Sebelumnya, Ketua Fraksi Partai Gerindra DPR, Budisatrio Djiwandono menegaskan revisi UU TNI tetap sejalan dengan prinsip supremasi sipil dan semangat reformasi. Pihaknya memastikan revisi tersebut tidak bertentangan dengan demokrasi, melainkan bertujuan menyesuaikan tugas TNI dengan kebutuhan strategis pertahanan nasional.
“Revisi ini bukan langkah mundur dalam reformasi TNI, tetapi merupakan bentuk adaptasi terhadap dinamika pertahanan modern.
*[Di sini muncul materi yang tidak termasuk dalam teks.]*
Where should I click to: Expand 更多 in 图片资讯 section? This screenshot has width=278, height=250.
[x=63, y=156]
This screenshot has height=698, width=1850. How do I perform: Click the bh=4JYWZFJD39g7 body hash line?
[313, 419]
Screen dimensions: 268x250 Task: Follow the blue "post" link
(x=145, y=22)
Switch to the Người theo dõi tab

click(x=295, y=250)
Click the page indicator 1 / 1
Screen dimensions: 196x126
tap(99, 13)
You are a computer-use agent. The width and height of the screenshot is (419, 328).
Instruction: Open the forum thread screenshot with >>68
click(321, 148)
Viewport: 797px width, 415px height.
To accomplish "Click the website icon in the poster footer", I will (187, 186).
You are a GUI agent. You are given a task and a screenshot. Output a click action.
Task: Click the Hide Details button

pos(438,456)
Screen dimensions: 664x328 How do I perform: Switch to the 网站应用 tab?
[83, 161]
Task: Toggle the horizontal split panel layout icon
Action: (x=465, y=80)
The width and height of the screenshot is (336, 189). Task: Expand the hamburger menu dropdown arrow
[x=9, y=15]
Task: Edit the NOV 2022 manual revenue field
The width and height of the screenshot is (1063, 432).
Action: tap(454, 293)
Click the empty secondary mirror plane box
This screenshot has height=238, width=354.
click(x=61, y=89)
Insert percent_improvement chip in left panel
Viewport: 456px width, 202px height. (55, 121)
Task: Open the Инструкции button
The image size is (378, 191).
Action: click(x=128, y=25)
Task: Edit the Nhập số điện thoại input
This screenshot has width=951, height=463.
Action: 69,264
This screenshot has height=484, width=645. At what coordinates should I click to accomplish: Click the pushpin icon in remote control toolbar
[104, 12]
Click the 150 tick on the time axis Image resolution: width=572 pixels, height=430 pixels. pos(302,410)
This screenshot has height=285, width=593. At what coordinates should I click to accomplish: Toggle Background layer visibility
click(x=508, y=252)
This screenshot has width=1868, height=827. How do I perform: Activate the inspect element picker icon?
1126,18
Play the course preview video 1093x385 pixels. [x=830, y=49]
Kami memastikan supremasi sipil tetap terjaga dan tidak ada upaya untuk mendominasi ranah sipil dan politik dengan militer,” ujar Wakil Ketua Komisi I DPR itu.
Menurutnya, substansi RUU tersebut jauh dari apa yang dikhawatirkan masyarakat. Dia pun menyayangkan disinformasi yang beredar seperti isu mengenai dwifungsi TNI.
“Tidak ada upaya mengembalikan dwifungsi TNI dalam revisi UU TNI. Fraksi Gerindra menjamin revisi UU ini sejalan dengan semangat reformasi,” pungkasnya.